# rack and pinion



## SonsofWisdom (Mar 29, 2004)

okay I searched but couldn't find anything about this.

I've recently heard stories of drifters having their tie rods snap while drifting causing them to slam into the wall. I am assuming they had a stock or stock like designed rack and pinion.

Does anyone know if this is true? If so where/who should I look for to get an upgraded rack? My 89 NEEDS a replacment and I was about to spend about $200 for a new one but after hearing this story I don't think I want one for that cheap but at the same time I don't wanna spend $500 on a stock spec rack. I never really even thought about the rack as needing to be upgraded, I figured the stock one could hold...maybe not. 

Any ideas?


----------



## KA24Tech (Feb 2, 2004)

SonsofWisdom said:


> okay I searched but couldn't find anything about this.
> 
> I've recently heard stories of drifters having their tie rods snap while drifting causing them to slam into the wall. I am assuming they had a stock or stock like designed rack and pinion.
> 
> ...


The stock rack is adequate for racing it is the tie rod ends that have some issues. 
http://www.jic-magic.com/productsjic_armrod.htm
JIC offers a hard tie rod for the S13 / S14









Troy


----------



## billyjuan (Jan 14, 2004)

well My 180 has the stock one and i been drifting the car and i havent had any problem with it yet, but i did change the tie rods in my car.


Like KA24Tech said the ones with the problems are the tie rod ends.


----------



## Joel (Jun 11, 2003)

Its more common for them to break AFTER you hit the curb


----------



## vsp3c (May 15, 2003)

i think that's how jdmrice crashsed his 180sx..


----------



## SonsofWisdom (Mar 29, 2004)

aaaaall riiiight
new tie rods with the new rack that I have to get any way...

I would get a stronger lower control arm too but I think I'll keep the weaker one...it'll be more likely to bend in an accident than if I had a strong one which would then shoot into my frame...fraim....fram??? yeah...

Thanks all


----------



## SonsofWisdom (Mar 29, 2004)

one other question...is that $225 for one or both or do y'all know?


----------



## KA24Tech (Feb 2, 2004)

SonsofWisdom said:


> one other question...is that $225 for one or both or do y'all know?


That is the retail price for the pair.

Troy


----------



## SonsofWisdom (Mar 29, 2004)

KA24Tech said:


> That is the retail price for the pair.
> 
> Troy


oh well that's not too bad...thanks again!


----------

> [DATA]
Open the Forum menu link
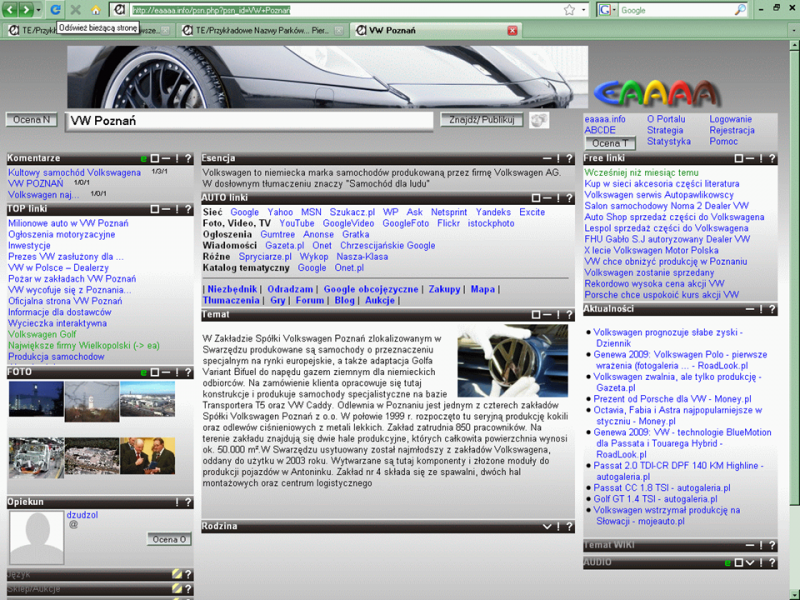 309,300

> [WHAT IS ASKED]
a – According to the rack and pinion thread, what does the $225 price cover?
b – Summarize the rack and pinion thread in two sentences.
c – Update the rack and pinion thread by writing out everything from "i think that's" down to "get any way..." with "180sx" changed to "240sx".
The lines are not needed for the work that follows.

> [EXERCISE RESULTS]
a – It is the retail price for the pair.

b – A poster whose 89 needs a new rack asks whether drifters' tie rods really snap on stock-style racks and where to find an upgraded rack. The replies say the stock rack is adequate and the tie rod ends are the problem, point to a JIC hard tie rod for the S13 / S14, and give $225 as the retail price for the pair.

c –
i think that's how jdmrice crashsed his 240sx..


----------



## SonsofWisdom (Mar 29, 2004)

aaaaall riiiight
new tie rods with the new rack that I have to get any way...